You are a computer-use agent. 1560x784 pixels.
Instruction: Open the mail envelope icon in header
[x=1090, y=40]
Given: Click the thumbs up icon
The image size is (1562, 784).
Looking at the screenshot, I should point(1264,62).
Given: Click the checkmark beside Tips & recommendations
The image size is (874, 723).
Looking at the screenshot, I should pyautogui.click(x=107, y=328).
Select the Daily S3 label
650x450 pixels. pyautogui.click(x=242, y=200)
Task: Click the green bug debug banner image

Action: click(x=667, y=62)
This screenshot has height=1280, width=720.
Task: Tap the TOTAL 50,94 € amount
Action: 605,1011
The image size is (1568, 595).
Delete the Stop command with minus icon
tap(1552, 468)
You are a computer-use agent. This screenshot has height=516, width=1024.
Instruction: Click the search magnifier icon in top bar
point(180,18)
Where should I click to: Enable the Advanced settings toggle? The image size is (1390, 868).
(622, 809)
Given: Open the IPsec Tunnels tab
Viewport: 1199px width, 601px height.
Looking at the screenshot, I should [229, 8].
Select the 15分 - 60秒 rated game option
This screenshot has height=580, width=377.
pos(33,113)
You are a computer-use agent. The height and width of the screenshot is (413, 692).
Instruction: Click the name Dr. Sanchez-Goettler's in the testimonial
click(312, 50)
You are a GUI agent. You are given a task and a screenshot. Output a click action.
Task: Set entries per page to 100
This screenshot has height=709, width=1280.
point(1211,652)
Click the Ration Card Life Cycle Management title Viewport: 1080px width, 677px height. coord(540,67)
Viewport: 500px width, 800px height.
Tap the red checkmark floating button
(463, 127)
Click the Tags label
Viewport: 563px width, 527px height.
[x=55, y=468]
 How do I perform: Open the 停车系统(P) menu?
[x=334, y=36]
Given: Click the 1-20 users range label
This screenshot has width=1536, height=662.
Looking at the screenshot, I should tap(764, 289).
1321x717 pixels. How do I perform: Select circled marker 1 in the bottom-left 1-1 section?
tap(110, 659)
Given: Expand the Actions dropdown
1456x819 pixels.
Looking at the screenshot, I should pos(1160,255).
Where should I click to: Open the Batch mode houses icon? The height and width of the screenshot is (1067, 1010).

(TASK ITEM) A word-for-word transcription of the material is required.

(WRITTEN SOLUTION)
You are a computer-use agent. 1560x784 pixels.
Instruction: Open the mail envelope icon in header
[x=1090, y=40]
Given: Click the thumbs up icon
The image size is (1562, 784).
Looking at the screenshot, I should point(1264,62).
Given: Click the checkmark beside Tips & recommendations
The image size is (874, 723).
Looking at the screenshot, I should pyautogui.click(x=107, y=328).
Select the Daily S3 label
650x450 pixels. pyautogui.click(x=242, y=200)
Task: Click the green bug debug banner image

Action: click(x=667, y=62)
This screenshot has height=1280, width=720.
Task: Tap the TOTAL 50,94 € amount
Action: 605,1011
The image size is (1568, 595).
Delete the Stop command with minus icon
tap(1552, 468)
You are a computer-use agent. This screenshot has height=516, width=1024.
Instruction: Click the search magnifier icon in top bar
point(180,18)
Where should I click to: Enable the Advanced settings toggle? The image size is (1390, 868).
(622, 809)
Given: Open the IPsec Tunnels tab
Viewport: 1199px width, 601px height.
Looking at the screenshot, I should [229, 8].
Select the 15分 - 60秒 rated game option
This screenshot has height=580, width=377.
pos(33,113)
You are a computer-use agent. The height and width of the screenshot is (413, 692).
Instruction: Click the name Dr. Sanchez-Goettler's in the testimonial
click(312, 50)
You are a GUI agent. You are given a task and a screenshot. Output a click action.
Task: Set entries per page to 100
This screenshot has height=709, width=1280.
point(1211,652)
Click the Ration Card Life Cycle Management title Viewport: 1080px width, 677px height. coord(540,67)
Viewport: 500px width, 800px height.
Tap the red checkmark floating button
(463, 127)
Click the Tags label
Viewport: 563px width, 527px height.
[x=55, y=468]
 How do I perform: Open the 停车系统(P) menu?
[x=334, y=36]
Given: Click the 1-20 users range label
This screenshot has width=1536, height=662.
Looking at the screenshot, I should tap(764, 289).
1321x717 pixels. How do I perform: Select circled marker 1 in the bottom-left 1-1 section?
tap(110, 659)
Given: Expand the Actions dropdown
1456x819 pixels.
Looking at the screenshot, I should pos(1160,255).
Where should I click to: Open the Batch mode houses icon? The height and width of the screenshot is (1067, 1010).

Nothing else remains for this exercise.